Anyone even aware that during the midday with clean air in the summer in bathing suit without sunblock gives you 20,000 IU of vitamin D after 20-30 minutes (for Caucasian people)? The darker your skin gets, the longer it takes to reach 20,000 IU. It can be 10x longer for people with darkest skin color. The recommendation of 600 IU a day makes no sense. Someone made that recommendation on faulty science a long time ago. It used to be 200 IU a day 20,30 years ago. We paid the price…

Ian W
December 20, 2012 6:32 am

While the statistics errors are bad – the lack of sensible checks against birth defect numbers in areas with high temperatures, or with the rate of birth defects in the cooler seasons are showing their medical ignorance. These would be extremely easy checks to make but of course the result would not get them the further research funding that they are actually fishing for. So the lack of sensible validation checks make the paper a waste of money.
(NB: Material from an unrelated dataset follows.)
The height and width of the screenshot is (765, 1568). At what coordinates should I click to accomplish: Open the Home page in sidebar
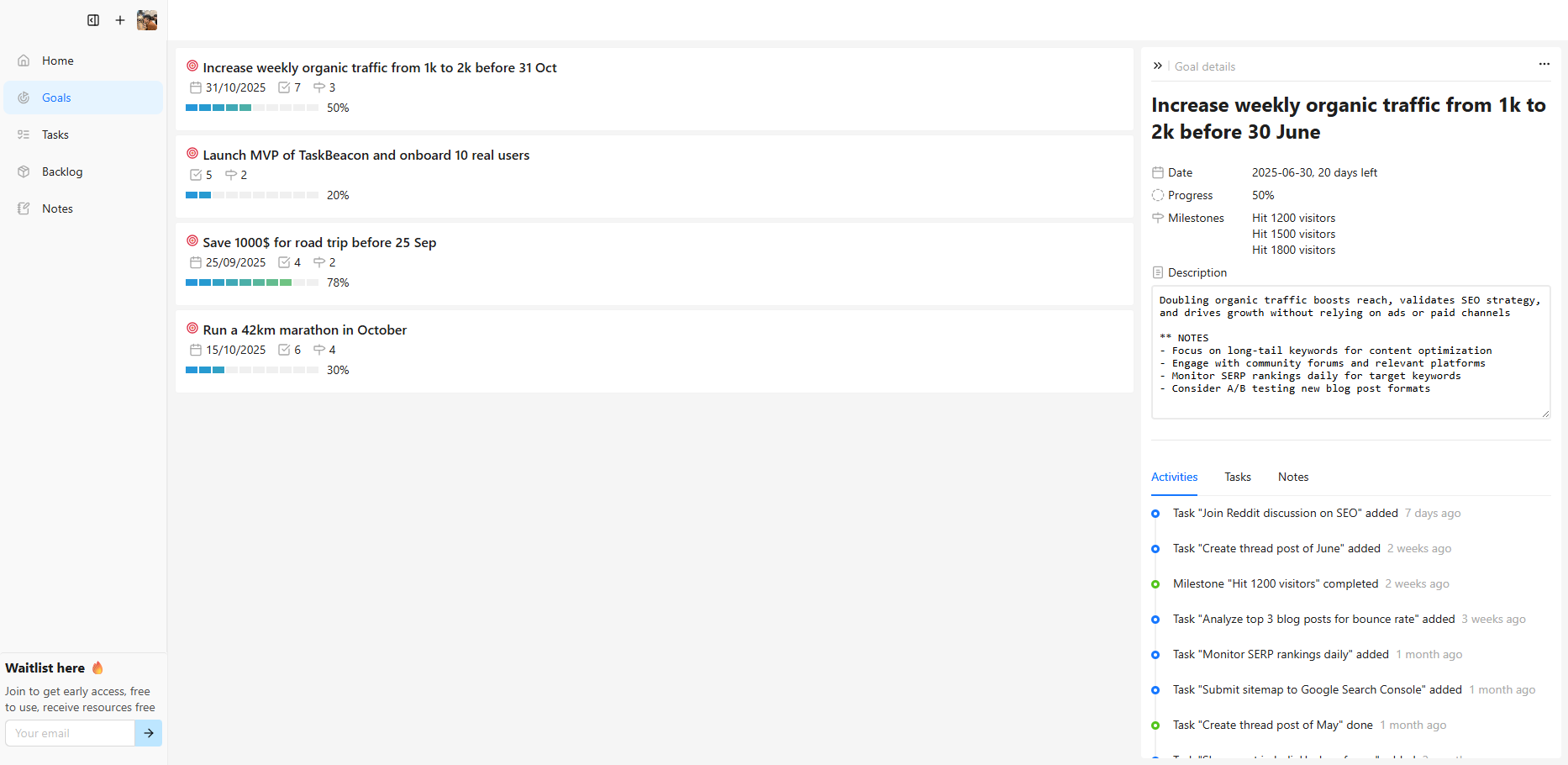pos(58,61)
They might just as well state that having an air conditioning failure in summer causes congenital birth defects.

G. Karst
December 20, 2012 6:35 am

If they really want to motivate action, they should have released a study, whose results would indicate AGW causes a reduction in penis and breast sizes. With society’s fixation on this parameter, there would be an instant demand for a new LIA.
We really are a strange and predictable people. GK

Josualdo
December 20, 2012 6:38 am

Yes, that’s the fallacy behind clinical test batteries in check-ups. If you do 30 tests at least one comes abnormal and you can treat a patient for nothing but a false positive. When performing multiple tests the confidence level must be increased dramatically.